Photo: National Civil Rights Museum

In An Unseen Light: Black Struggles for Freedom in Memphis, Tennessee, eminent and rising scholars present a multidisciplinary examination of African American activism in Memphis from the dawn of emancipation to the twenty-first century.

Together, they investigate episodes such as the 1940 “Reign of Terror” when Black Memphians experienced a prolonged campaign of harassment, mass arrests, and violence at the hands of police. They also examine topics including the relationship between the labor and civil rights movements, the fight for economic advancement in Black communities, and the impact of music on the city’s culture.

Covering subjects as diverse as politics, sports, music, activism, and religion, An Unseen Light illuminates Memphis’s place in the long history of the struggle for African American freedom and human dignity.

Praise for An Unseen Light

“From the aftermath of the post–Civil War race massacre to continuous violence, murder, and bitter confrontations into the twenty-first century, contributors illuminate An Unseen Light on those Black Memphians forging lives, nonetheless.
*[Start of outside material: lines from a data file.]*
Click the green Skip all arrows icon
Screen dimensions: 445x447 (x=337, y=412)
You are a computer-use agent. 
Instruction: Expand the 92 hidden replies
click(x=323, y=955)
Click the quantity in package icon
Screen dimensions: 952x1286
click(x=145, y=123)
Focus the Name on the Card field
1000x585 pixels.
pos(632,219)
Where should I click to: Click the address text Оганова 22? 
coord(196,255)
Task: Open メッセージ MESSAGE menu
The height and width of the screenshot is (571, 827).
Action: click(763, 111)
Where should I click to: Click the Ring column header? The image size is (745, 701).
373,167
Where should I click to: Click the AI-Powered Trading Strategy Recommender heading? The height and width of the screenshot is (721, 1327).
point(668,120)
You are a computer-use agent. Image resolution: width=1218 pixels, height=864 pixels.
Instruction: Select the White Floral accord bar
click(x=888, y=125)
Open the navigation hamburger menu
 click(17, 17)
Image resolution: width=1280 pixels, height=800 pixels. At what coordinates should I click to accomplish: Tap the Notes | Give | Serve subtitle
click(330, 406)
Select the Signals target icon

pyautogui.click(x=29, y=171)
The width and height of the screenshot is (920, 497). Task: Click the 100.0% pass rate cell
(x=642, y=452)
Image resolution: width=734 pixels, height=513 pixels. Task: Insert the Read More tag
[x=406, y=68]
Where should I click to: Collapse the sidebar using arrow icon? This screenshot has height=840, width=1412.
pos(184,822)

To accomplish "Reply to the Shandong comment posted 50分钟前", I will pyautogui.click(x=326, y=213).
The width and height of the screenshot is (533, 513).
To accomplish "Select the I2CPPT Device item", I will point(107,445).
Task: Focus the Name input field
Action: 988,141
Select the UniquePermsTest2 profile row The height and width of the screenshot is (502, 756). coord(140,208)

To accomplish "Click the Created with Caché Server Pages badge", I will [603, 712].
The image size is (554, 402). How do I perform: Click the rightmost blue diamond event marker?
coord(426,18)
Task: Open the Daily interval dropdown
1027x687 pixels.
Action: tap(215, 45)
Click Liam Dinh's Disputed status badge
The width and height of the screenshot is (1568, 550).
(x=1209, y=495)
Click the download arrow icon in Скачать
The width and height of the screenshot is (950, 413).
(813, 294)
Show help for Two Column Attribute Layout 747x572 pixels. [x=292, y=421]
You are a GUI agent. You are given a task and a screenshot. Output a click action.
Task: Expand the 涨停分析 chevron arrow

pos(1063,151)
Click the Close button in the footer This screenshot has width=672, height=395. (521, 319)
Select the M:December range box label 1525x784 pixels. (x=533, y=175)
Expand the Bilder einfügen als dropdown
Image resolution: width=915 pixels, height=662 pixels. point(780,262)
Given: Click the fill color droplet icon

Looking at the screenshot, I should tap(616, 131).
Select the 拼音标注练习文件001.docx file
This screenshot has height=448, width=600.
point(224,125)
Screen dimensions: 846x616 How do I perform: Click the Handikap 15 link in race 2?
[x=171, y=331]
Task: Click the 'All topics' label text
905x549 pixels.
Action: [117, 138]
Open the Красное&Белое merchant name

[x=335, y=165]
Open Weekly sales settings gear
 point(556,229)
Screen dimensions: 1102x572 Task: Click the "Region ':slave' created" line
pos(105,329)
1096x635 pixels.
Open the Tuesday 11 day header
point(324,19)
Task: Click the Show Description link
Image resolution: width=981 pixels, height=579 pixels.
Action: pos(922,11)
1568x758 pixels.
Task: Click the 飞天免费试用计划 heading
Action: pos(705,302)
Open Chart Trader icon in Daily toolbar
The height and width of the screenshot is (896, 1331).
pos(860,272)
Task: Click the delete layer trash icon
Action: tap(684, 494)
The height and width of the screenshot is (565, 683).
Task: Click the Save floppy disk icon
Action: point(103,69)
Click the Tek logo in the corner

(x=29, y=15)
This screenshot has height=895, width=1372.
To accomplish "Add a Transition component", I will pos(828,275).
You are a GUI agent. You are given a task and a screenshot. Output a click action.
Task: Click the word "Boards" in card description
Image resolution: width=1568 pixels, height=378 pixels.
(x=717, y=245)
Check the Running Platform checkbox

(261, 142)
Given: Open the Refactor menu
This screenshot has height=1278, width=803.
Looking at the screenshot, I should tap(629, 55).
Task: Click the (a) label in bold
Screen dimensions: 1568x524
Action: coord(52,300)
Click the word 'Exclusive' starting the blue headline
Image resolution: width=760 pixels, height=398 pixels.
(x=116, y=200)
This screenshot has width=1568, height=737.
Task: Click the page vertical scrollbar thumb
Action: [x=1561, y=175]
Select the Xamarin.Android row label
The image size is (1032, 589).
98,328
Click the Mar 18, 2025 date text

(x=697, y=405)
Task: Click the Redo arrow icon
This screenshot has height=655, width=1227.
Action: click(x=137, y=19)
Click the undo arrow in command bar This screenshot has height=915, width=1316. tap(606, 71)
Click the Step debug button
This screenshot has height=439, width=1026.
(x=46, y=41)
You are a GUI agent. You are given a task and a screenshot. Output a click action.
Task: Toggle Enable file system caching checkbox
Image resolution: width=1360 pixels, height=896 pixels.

Scholars intellectually and personally invested in the city bring an unequivocal depth of understanding about place and belonging that textures the pages with life, adding more layers to underscore how Black lives have mattered in the historical grassroots building of the nation. This is thoughtful and beautiful work.” —Françoise N. Hamlin, author of Crossroads at Clarksdale: The Black Freedom Struggle in the Mississippi Delta after World War II

About the Editors

Aram Goudsouzian is Bizot Family Professor of History at the University of Memphis. His books include Sidney Poitier: Man, Actor, Icon, King of the Court: Bill Russell and the Basketball Revolution, and Down to the Crossroads: Civil Rights, Black Power, and the Meredith March Against Fear.

Charles W. McKinney Jr. is the Neville Frierson Bryan Chair of Africana Studies and associate professor of history at Rhodes College. A scholar of the Black Freedom Struggle, he is the author of Greater Freedom: The Evolution of the Civil Rights Struggle in Wilson, North Carolina.